Geldik serimizin son kısmına. Sonsuzluk ve Bir Gün ve Amélie'den sonra sıra geldi yine tatlı mı tatlı bir film olan Paris'te Gece Yarısı filmine. İzlerken hem ilginç hem de tatlı bulacağınız bir film olan bu film tam anlamıyla kafanızı dağıtacak ve içinizde hoşluk hissiyatı bırakacaktır eminim. Şimdi bu filmi biraz daha yakından inceleyelim.

Başrollerinde Owen Wilson, Rachel McAdams ve Marion Cotillard'ın bulunduğu ve Woody Allen tarafından çekilen bu tatlı film romantik komedi türünde ve bizlere kafamızı dağıtmamızı sağlayacak keyifli dakikalar sunuyor.

Hikayemiz maceracı, yeni şeylere açık hayalperest bir yazar olan Gil ile bana kalırsa bazı noktalarda pek de uyuşmayan nişanlısı Inez'in Paris'e ziyareti ile başlıyor. Gittiği tüm yerlerde güzel detaylara dikkat eden Gil, sürekli yazarlara, ressamlara göndermeler yapıyor ki bu harika fakat ne yazık ki nişanlısı bu durumdan pek de hoşnut değil. Bir gün Inez arkadaşlarına rastlar ve birkaç kez buluşurlar ama en önemli kısım hep birlikte şarap tadımı yaptıkları gecede başlar. Çok fazla içtiği için hafif sarhoş olan Gil açık havada yürümek ister ve onlardan ayrılır.

O gece yarısı, Paris sokaklarında fütursuzca yürümek Gil'e çok iyi gelir. Yürümeye devam ederken yorulan Gil merdivenlere oturmaya karar verir ve asıl macera o an başlar. Saat tam gece yarısını bulunca, klasik bir araba yaklaşır ona doğru ve içindekiler Gil'i de davet eder, o da kabul edip arabaya biner. Gittikleri yerde parti vardır ve tüm konuklar ya ünlü yazarlar ya da ressamlardır. Bunu tam kavrayamayan Gil, daha çok yazarla tanıştıkça şaşkına döner. Birkaç yazarla başka partiye gider ama şaşkınlığı hala geçmemiştir.

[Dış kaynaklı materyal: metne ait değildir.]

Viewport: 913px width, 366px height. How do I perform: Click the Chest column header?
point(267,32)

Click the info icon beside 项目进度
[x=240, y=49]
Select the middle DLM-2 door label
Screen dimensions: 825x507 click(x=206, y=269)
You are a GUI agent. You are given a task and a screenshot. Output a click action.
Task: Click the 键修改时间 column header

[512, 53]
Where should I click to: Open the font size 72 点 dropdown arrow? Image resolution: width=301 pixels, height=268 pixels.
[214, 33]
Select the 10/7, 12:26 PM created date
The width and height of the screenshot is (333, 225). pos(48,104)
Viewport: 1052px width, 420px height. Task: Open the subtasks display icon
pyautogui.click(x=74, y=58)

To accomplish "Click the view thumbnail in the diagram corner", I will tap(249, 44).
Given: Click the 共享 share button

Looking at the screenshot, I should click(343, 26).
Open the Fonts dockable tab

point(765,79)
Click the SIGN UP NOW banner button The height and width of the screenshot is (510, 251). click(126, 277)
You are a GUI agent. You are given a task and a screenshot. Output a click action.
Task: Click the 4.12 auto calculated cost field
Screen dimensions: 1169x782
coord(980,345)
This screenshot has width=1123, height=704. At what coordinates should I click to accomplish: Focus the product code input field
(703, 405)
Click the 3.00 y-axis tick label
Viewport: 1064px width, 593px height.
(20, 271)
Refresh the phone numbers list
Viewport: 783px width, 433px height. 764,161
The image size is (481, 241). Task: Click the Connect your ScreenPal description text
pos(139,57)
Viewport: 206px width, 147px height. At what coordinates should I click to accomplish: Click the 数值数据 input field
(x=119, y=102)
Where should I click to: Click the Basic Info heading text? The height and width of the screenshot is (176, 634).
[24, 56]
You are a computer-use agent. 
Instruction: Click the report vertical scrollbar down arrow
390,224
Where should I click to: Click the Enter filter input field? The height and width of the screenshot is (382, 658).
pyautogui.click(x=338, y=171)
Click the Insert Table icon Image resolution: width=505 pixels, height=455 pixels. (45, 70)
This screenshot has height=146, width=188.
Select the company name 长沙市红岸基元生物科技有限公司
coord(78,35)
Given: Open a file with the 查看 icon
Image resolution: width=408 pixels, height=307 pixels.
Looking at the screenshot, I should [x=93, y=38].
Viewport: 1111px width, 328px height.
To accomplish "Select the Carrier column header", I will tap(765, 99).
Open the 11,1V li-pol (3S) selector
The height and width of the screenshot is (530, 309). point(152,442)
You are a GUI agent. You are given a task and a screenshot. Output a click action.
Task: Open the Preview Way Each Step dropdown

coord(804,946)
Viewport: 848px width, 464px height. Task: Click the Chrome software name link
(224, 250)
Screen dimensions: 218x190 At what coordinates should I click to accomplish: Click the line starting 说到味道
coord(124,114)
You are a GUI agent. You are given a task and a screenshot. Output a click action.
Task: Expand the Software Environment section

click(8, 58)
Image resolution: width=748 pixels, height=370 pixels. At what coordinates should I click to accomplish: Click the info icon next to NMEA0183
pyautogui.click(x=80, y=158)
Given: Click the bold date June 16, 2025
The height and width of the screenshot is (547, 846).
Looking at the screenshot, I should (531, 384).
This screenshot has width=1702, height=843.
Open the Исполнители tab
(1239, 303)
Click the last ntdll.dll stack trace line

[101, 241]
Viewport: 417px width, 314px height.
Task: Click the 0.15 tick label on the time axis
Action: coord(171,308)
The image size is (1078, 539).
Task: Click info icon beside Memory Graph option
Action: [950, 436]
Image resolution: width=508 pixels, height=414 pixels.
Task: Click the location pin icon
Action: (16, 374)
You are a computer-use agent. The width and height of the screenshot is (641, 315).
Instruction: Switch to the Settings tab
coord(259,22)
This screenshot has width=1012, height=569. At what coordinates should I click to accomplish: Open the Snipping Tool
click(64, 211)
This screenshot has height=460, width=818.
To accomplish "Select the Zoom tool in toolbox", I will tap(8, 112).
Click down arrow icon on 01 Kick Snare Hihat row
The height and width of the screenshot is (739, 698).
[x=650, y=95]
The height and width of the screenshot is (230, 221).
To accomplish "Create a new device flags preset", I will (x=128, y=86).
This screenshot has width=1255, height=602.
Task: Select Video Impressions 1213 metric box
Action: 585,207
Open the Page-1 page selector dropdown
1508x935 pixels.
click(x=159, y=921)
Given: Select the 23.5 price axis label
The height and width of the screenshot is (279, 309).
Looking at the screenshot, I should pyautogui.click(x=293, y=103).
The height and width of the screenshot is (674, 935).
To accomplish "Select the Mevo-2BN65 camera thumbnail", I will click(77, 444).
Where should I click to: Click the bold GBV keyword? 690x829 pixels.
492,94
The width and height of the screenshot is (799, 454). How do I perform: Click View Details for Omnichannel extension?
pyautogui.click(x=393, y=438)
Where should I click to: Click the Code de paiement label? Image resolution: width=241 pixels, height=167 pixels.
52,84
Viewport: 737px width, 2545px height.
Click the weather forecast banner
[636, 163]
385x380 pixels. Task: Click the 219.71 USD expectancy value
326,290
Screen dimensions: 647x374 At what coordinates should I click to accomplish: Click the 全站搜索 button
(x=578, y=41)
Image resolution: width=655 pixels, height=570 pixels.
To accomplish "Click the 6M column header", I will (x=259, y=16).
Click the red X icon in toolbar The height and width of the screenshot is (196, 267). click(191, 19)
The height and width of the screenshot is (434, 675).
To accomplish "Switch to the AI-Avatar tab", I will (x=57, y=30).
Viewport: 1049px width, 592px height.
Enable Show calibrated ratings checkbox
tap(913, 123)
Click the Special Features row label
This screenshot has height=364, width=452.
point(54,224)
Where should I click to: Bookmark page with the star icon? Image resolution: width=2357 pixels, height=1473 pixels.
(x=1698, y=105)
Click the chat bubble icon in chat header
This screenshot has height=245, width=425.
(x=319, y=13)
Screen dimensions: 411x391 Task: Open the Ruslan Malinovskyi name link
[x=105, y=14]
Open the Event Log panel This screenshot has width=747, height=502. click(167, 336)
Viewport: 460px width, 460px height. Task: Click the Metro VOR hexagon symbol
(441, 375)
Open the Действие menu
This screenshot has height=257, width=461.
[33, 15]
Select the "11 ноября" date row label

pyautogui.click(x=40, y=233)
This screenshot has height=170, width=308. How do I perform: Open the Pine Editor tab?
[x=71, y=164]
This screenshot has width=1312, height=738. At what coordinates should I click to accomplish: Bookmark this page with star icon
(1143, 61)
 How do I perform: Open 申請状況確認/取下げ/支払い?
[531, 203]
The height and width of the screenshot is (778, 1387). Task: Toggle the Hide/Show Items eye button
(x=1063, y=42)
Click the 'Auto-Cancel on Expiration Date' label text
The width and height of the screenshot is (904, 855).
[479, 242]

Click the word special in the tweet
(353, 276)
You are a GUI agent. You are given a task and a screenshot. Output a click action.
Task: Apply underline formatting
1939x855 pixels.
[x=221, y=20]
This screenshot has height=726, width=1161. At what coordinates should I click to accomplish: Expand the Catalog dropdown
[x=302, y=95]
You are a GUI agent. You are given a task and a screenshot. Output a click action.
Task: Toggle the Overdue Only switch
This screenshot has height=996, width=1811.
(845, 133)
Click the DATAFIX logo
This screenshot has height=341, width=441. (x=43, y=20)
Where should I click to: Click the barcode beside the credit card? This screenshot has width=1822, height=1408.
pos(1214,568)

Gece uzun sürer ve partiden çıkıp bir kafeye giderler. Gil orada tanıştığı yazarı görünce iyice şaşkına döner ve heyecanlanır. Tanıştığı yazarla beraber bir başka yazara Gil'in kitabını göstermek için giderler ve orada bir kadınla tanışır. Tanıştığı tüm yazarların adını vermek istemiyorum, sürprizi kaçmasın:)

Gil hem nişanlısı ve onun ailesi ile uyuşmayan dünyasından kurtulmak hem de yazarlarla geçirdiği mükemmel anlar için gece yarısı olunca hep arabayı ilk gördüğü yere gider ve yazarlarla buluşur. Her gece bu şekilde bir sürü anı ve macera biriktirir. Nişanlısıyla birbirilerine uygun olmadığını hisseden Gil onunla yollarını ayırır ve Paris'te kalır. Ve biraz daha detayına girmeyeyim, gerisini izlerseniz göreceksiniz.

Gil müthiş bir hayal gücüne sahip. Bu yüzden filmde olan her şey bana hem çok tatlı hem de çok bilgilendirici geldi. İkinciye izlediğim bir filmdi her izleyişimde Paris'i daha çok göresim geliyor, Gil'in de dediği gibi gecesi ayrı gündüzü ayrı güzel bir şehir. Ayrıca edebiyat severler içinde çok farklı ve güzel bir film bana göre. Son olarak yüzünüzde tatlı bir gülümseme bırakmasını istiyorsanız bu filme bir şans verin derim. Şimdiden iyi seyirler.